Rewrite everything from the line containing "You are a computer-use" through the end of the items, but shift every coordinate in the answers up by 41 and leave the pictures out.

■ ■ ■

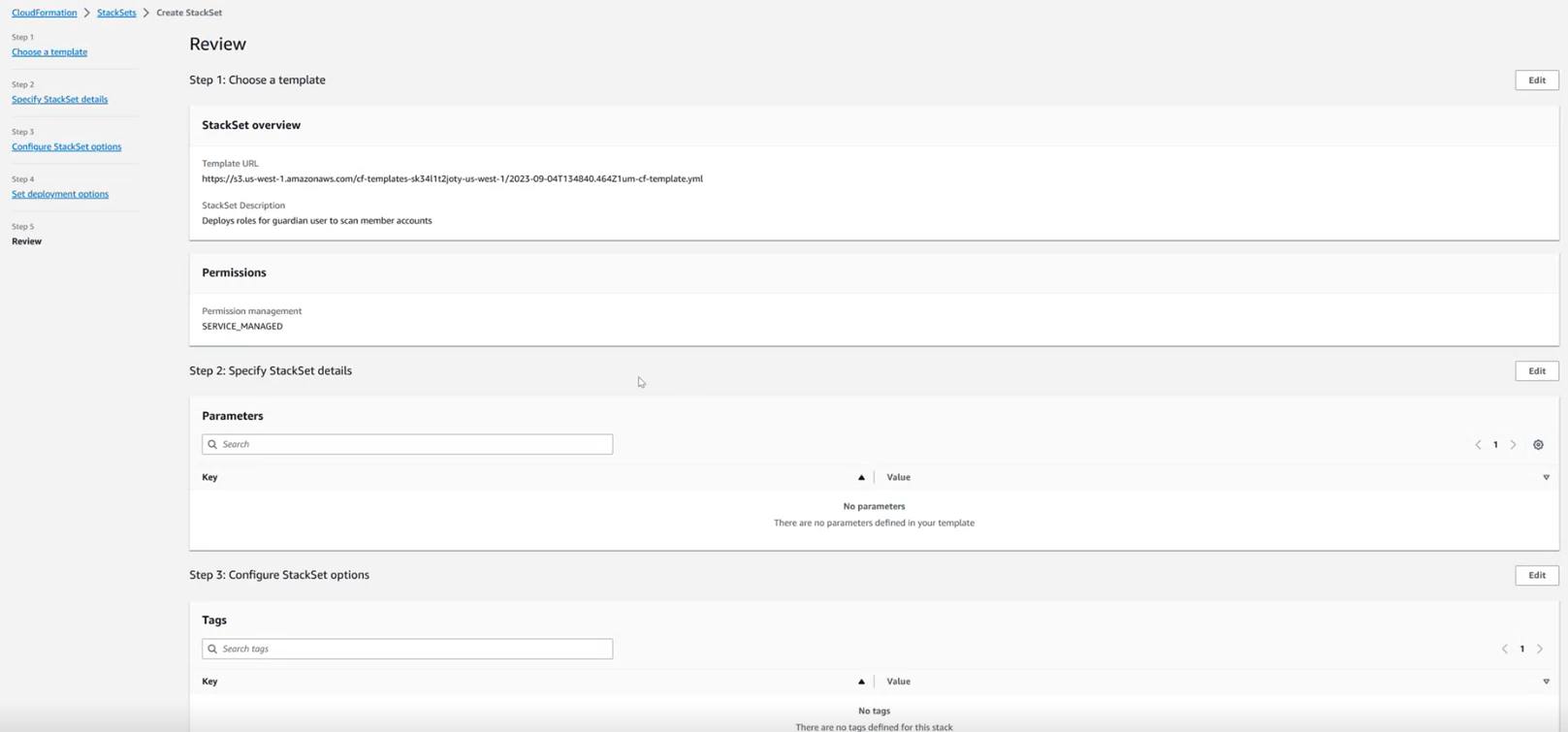Focus the Parameters search field

[407, 444]
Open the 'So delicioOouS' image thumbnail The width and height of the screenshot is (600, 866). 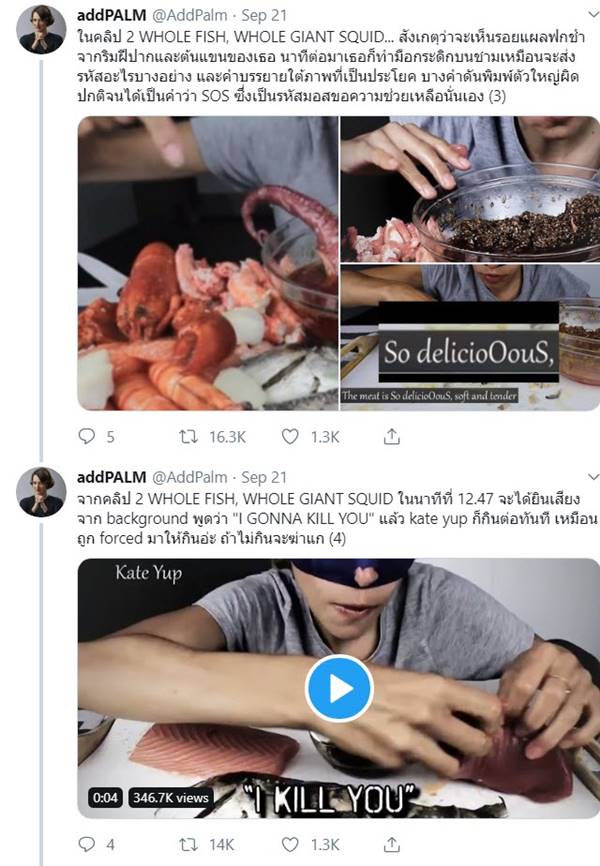click(x=468, y=345)
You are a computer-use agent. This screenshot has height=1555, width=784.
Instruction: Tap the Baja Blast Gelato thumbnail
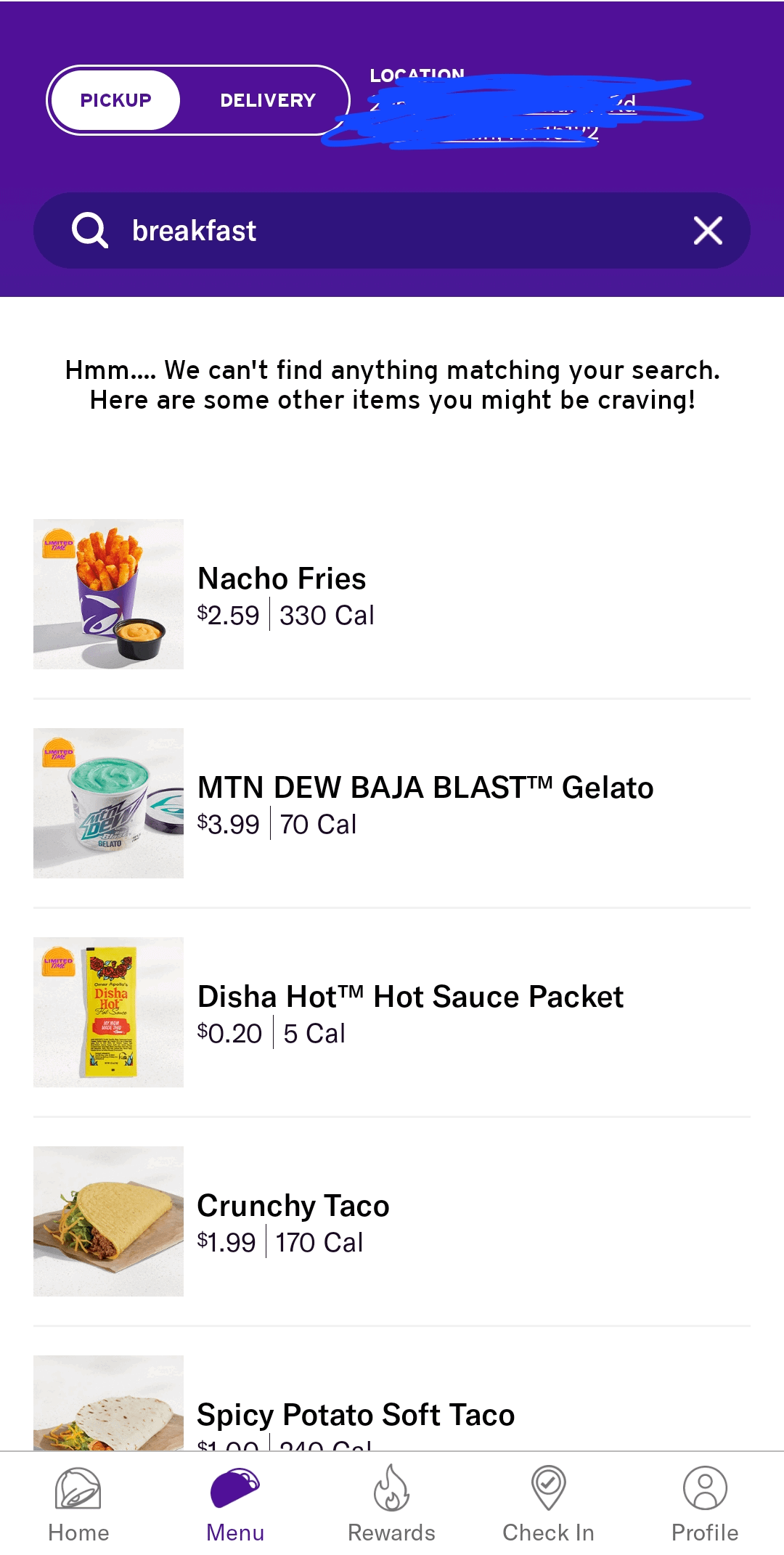(108, 803)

■ ■ ■

EXERCISE RESULT:
You are a computer-use agent. This screenshot has height=1555, width=784.
Instruction: Tap the Baja Blast Gelato thumbnail
(149, 844)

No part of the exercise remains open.